Since we had to put together this fix for a very undocumented issue, we sincerely hope that any DBA or developer who runs into this problem can correct it much faster than we did. A link to download a zip file of all code displayed in this post is included at the end. Enjoy!

********************************************

Table-Valued Parameter Performance Using C# Data Tables

— By Jeff Schwartz

Overview

Much has been written about the use of table-valued parameters (TVP) and their performance. These narratives appear to be contradictory because some state that TVPs should be used only for small datasets, whereas others assert that TVPs scale very well. Adding to the confusion is that the fact that most of the performance-related discussions focused on TVP use within T-SQL. Many of these examples employ either SQL trace or Extended Events (XEvents) to evaluate performance, but almost none of them has discussed what can occur when C# data tables and SQL trace or XEvents are used simultaneously. This paper details the analysis and resolution of a situation that occurred at a customer site when an existing C# application suddenly began to run extremely slowly after a very lightweight SQL trace that utilized a several-minute duration threshold and captured no frequent events was activated.

Initial Research

Preliminary research indicated that under very specific conditions the combination of TVPs and SQL trace could result in unintended performance consequences, e.g., excessive SQL Server memory consumption to the point where SQL Server exhausted all memory on the server regardless of the maximum memory setting value. The research also suggested that string usage and lengths in unspecified locations might have an impact on this issue. The question of whether TVPs might have some record-count performance threshold above which performance would degrade was also examined. Although bulk insert was not used by the application, the research team also decided to compare bulk and TVP insertion speeds because that is another source of conflicting information.

Since very little literature exists that discusses the combination of TVPs and SQL trace, the only recourse involved creating test frameworks, performing actual data loads, and using internal application timers in conjunction with either SQL trace or XEvents to monitor performance.

Test Frameworks

1.Two frameworks were constructed: T-SQL-only and C# calling a T-SQL stored procedure.

a. The T-SQL-only test loaded data into a TVP, which then called a stored procedure to perform the insertion into the final table.

b. The development team provided C# code that illustrated how the user application read a flat file into a C# data table, which was then passed as a TVP to a T-SQL stored procedure. This code was followed as closely as possible in the test framework.

2.A SQL server table containing data captured from the sys.dm_db_index_operational_stats Data Management View (DMV) supplied the data for testing because

a. The data table contained approximately 3.2 million records, thereby being large enough to stress the application code and SQL Server adequately. The largest data file provided by the application team was approximately 1.6 million records, so the testing could push well beyond current record levels.

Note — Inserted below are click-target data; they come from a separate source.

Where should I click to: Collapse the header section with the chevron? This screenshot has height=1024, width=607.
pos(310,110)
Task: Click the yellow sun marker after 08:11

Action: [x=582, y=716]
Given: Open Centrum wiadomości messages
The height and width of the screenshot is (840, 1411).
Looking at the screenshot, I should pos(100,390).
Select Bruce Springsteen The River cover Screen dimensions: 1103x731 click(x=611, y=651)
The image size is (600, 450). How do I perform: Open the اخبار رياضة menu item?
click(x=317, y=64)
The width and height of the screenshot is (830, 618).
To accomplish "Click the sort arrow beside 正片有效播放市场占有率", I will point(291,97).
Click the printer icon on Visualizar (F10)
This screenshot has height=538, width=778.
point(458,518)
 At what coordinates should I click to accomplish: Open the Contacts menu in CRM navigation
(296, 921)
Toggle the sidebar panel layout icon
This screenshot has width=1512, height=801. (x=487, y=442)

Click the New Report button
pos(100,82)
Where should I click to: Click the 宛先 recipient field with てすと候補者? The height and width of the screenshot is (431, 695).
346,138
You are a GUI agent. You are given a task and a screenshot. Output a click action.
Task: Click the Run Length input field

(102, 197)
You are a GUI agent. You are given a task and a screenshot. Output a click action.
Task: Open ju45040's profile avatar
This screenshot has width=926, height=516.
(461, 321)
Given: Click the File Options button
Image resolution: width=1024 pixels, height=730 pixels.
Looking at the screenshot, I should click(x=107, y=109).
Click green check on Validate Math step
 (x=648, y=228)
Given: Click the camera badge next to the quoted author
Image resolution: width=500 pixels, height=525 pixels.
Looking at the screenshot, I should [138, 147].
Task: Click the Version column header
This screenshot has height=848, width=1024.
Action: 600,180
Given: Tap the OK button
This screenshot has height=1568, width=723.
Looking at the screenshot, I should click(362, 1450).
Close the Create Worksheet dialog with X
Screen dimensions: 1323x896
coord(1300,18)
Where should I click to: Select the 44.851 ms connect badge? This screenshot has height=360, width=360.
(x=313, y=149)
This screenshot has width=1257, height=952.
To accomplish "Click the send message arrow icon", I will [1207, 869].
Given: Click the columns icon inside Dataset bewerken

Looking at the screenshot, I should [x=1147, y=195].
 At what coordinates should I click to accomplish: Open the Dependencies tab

b. Each data record contained 47 columns, which was wider in terms of data columns than any application table being loaded.

c. No string value columns existed in the data. This insured that user string data could not affect any interaction between the C# application and SQL Server, and that any string-related behavior was strictly due to the manner in which the application loaded the data table or the TVP, or the way the TVP parameter-passing was recorded in the SQL trace. All data columns were smallint, int, bigint, or date. This also insured exact record lengths so that any record count-related behavior was independent of record size. Some of the data files being loaded by the development team contained only fixed-width data types, whereas others contained at least a few variable length string columns.

3.The frameworks were designed to load various numbers of records using the same starting point to determine whether a performance threshold existed for TVPs, regardless of whether SQL trace (or XEvents) was active, as well as to determine whether even small numbers of records could be processed with the SQL trace (or XEvents) active.

4.Thirty-one different record levels, shown in Table 1, were used for testing to insure any record-count gaps were small. A separate CSV file of each length was created from the data cited in #2, always beginning with the first record.

Blog_20160901_1

Table 1: Record Counts used in Testing

5.Several methods of loading the flat file CSV data into C# data tables were developed and tested. The C# data table configurations were as follows:

a. Unlimited string length columns (initially used in the production C# application) – herein noted as NoStringMax (String #N/A on graphs)

b. Fixed length string columns of at most 30, 100, 500, or 1000 characters each – herein noted as StringMax (String <#> on graphs). Note: the development team stated that no column would exceed 1,000 characters in length.

c. Exact data type mapping so that the data table column types matched those of the receiving SQL Server table exactly – herein noted as Map

d. A common routine was used by options a, b, and c above to send the data table to SQL Server using a TVP.

e. The section of code that loaded the data table from the flat file was timed separately from the routine cited in d, which also was surrounded by its own timers. This enabled comparison of data load, TVP passing, and combined times.

f. The name of the CSV file is passed in as a parameter along with an adjusted version of the file name so the appropriate test identifiers can be written to the application log file for later analysis.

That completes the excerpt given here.